In 1902 a revised asymmetrical version was patented which became the lens type known as the Heliar. The patent describes it as improvements of the previous design, for a lens not rendering the image perfectly true, but therefore correcting astigmatism, curvature and coma better than the original design. The back group became biconvex, the front group became convex-concave, and the groups' distances to the middle biconcave single-element group became asymmetrical.

Kodak patented one of its Ektar lenses with a similar but not identical concept. Dallmeyer's Pentac was almost like the Heliar, but a little faster. Voigtländer itself created variations of the Heliar. The position of the two cemented converging lens elements could be inner or outer elements of the lens. The latter concept was taken over in 1925 from the Dynar lens to achieve a Heliar design for faster speed f3.5.


The original Heliar design was an f/4.5 lens; f/3.5 versions of the same optical design were offered since 1925 (alongside the f/4.5), a design again with front and back group both being plano-convex but of different size and with the biconvex elements as outer lens elements, thus resembling as well the Dynar as the Tessar. The wider-aperture lens has a slightly narrower field of view.[3]).

Voigtländer used the lens in the way Zeiss used the Tessar; it was the lens fitted to most of the company's high-specification cameras for many years. Large format versions like the Universal-Heliar 1:4,5 F=30cm were available, the latter a real special lens with the original 1902 design but with middle element adjustable by user for image softening effects.




Modern Heliar and APO-Lanthar

In 1950 the team of Dr. A.W. Tronnier refined the Heliar design to the Color-Heliar for medium format cameras, based on the alternate design, whilst at the same time the large format Heliars had the original 1902 design. A true redesign by Tronnier with the new Lanthan glass had better lens fault corrections, but was explicitely not marketed as Heliar but as APO-Lanthar since the Heliar's remaining lens faults were seen as the lens' characteristics! Another good reason was that the new lens was the world's first apochromatic lens, meaning color-corrected for 3 instead of 2 spectral colors.

Later Voigtländer or its successor Cosina managed to develop new Heliar lenses for 35mm format which are much faster or have a much wider angle of view, in a wide range from ultra wide angle 12mm to telephoto 180mm. Therefore new lens designs with 6, 8 or 10 elements were derived from a completely new design of the Color-Heliar 75mm. The old Heliar concept was only revived for the standard lens focal length 50mm, but very successfully concerning the resulting quality.
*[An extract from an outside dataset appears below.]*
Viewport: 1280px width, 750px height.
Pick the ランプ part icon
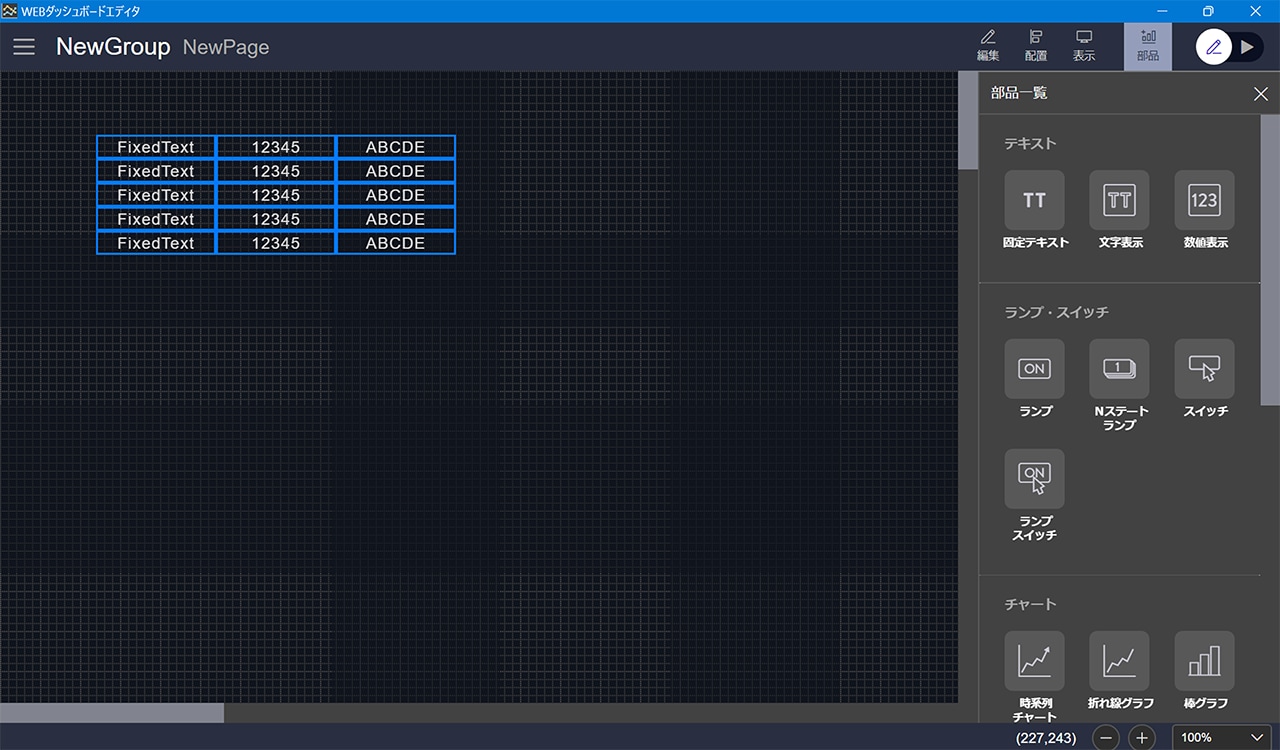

The new basic concept was Cosina's Voigtländer Color Heliar 75/2.5, resembling a bastard of Voigtländer's Ultron and Zeiss's medium format Planar 2.8/100. Obviously Cosina wanted to create a kind of 'German' quality lens. Cosina's APO-Lanthar 90/3.5 got basically the same 6-element construction. Similar constructional characteristics of the new wide-angle Heliars are 3 uncemented single-element groups close together in the front and one cemented two-element group as second group when counted from the back.
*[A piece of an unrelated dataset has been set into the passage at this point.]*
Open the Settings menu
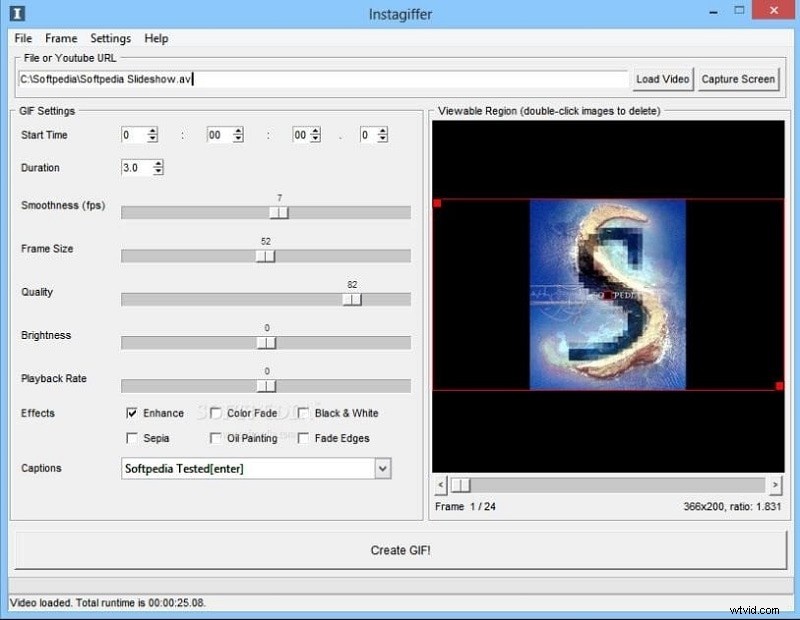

focal length aperture     elements groups iris blades angle of view
Ultra Wide Heliar 12mm f5.6 to f22 10 8 9 121°
Super Wide Heliar 15mm f4.5 to f22 8 6 10 110°
Heliar 50mm f3.5 to f22 5 3 10 46°
Heliar 50mm f2.0 to f22 5 3 11 46°
Heliar 75mm f1.8 to f16 6 3 10 33°
Color-Heliar 75mm f2.5 to f16 6 5 10 32°
Color-Heliar 75mm f2.5 to f22 6 5 9 32°
APO-Lanthar 90mm f3.5 to f22 6 5 10 27°
APO-Lanthar 90mm f3.5 to f22 7 5 9 27°
Color-Heliar 125mm f2.5 to f22 11 9 9 32°
APO-Lanthar 180mm f4.0 to f22 9 7 9 14°


Notes

  1. Greenleaf, Allen R. (1950), Photographic Optics. Macmillan, New York. pp80 & 83.
  2. US Patent 716035 of 1902, in the name of Carl Harting, for Voigtländer, at Google.
  3. A Voigtländer catalogue of 1927, at Camera Eccentric shows both the f/4.5 and f/3.5 lenses. The angle of view of the f/3.5 lens is given as about 50°; that of the f/4.5 is given as about 58° (up to focal length of 24 cm; for some reason (perhaps simply bellows extension) it is given as 45° beyond that.